Is US espoused Afghanistan strategy déjà vu Viet Nam?

Listening to General Jack Keane former Vice chief of Staff, U. S. Army explain General David Patraeus’ Afghanistan strategy on the March 9th Charlie Rose show was like being back in the 1960’s and 1970’s and listening to generals William Westmoreland and Maxwell Taylor.   Keane was echoing the approaches of Lyndon Johnson, Richard Nixon, and Henry Kissinger.

Neither Johnson or Nixon contemplated a total victory over North Viet Nam.  Their idea was to punish the North Viet Nam sufficiently to drive them to the bargaining table to conclude a political settlement to the war.  This was done in disregard to centuries of Viet Nam resistance to foreign powers and determination to be self ruled.   What could a few years of military stalemate mean to a nation that thought in terms of centuries?  How could a political settlement be policed without the US returning to the battlefront?

(The so called political settlement that eventually took place was a sham whereby we basically bartered for the return of prisoners and for a year or so to safely withdraw our troops before they took over.  How many remember or have watched the embarrassing scene of the last American’s being evacuated by helicopter from the embassy roof while loyal Viet Namese colleagues were left to their fate, emblematic of the entire disaster?)

Kean repeatedly talked about the punishment being inflicted on the Taliban and how within six month to a year they should be ready to negotiate.  There are two big contradictions to such apparent delusions, although it is questionable that someone as astute as Kean believes what he was saying:

1)       Why do the Taliban need to suffer huge casualties when they can simply withdraw to their homes and make trouble by placing mines and setting of bombs, thus waiting us out.   US policy is to withdraw by 2014, not remain for half a century as has been the case in Korea and which is likely to continue indefinitely.

2)      Even if we have a so call ‘political settlement’, once the US troops are gone why should the Taliban honor it any more than the North Vietnamese did?

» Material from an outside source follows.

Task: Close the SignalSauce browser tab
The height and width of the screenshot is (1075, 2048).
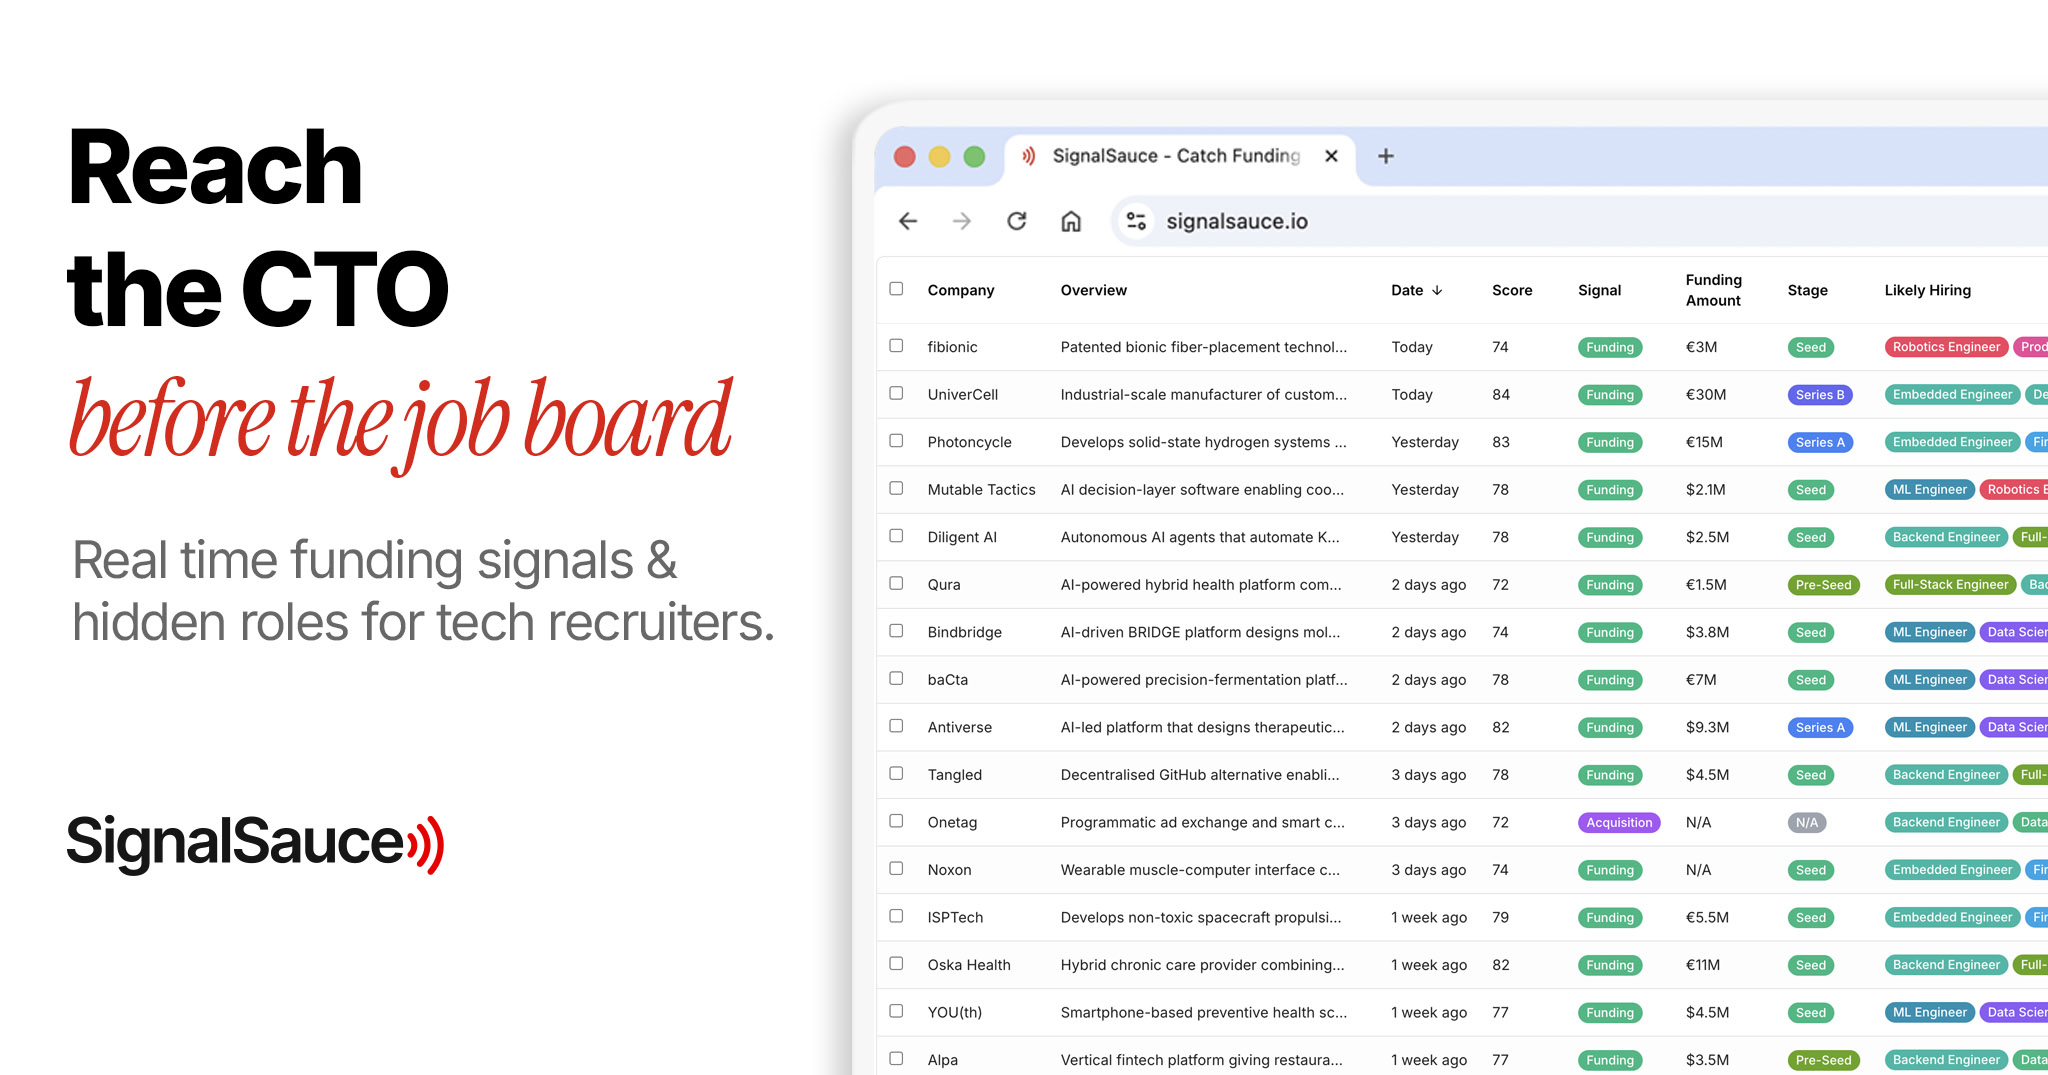Action: pyautogui.click(x=1331, y=156)
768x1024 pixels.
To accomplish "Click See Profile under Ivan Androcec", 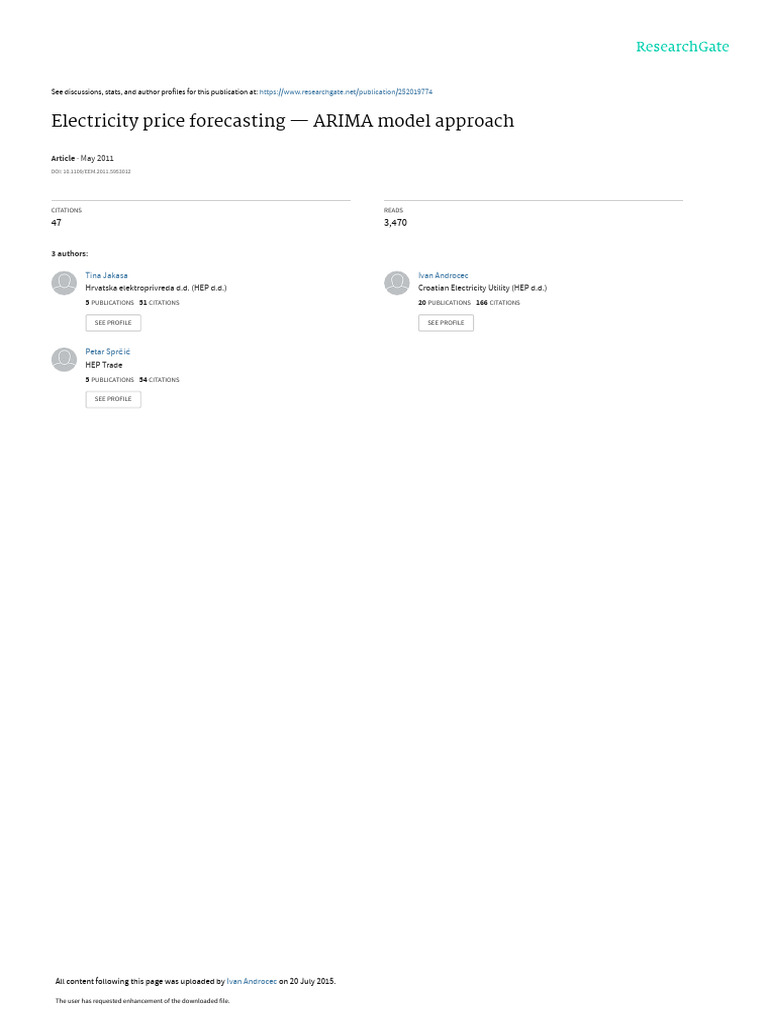I will coord(446,323).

Neither Rose or his distinguished panelists. James Shinn of Princeton University and David Ignatius of The Washington Post, mentioned Viet Nam to challenge the thrust of Keane’s repeated assertion.

How quickly we forget!

One thing they all agreed upon:  The overwhelming corruption of the Afghanistan government and police force.  These are the people we want as allies?  They may be as much our adversaries as the Taliban.  We seem to be on the wrong side of history.

Let’s face it.  We are in Afghanistan for one reason and one reason only:  Fear that a Taliban victory will further destabilize Pakistan and nuclear weapons will find their way into the hands of terrorists.  This is a real problem.   It just may require decades of American military involvement… God forbid!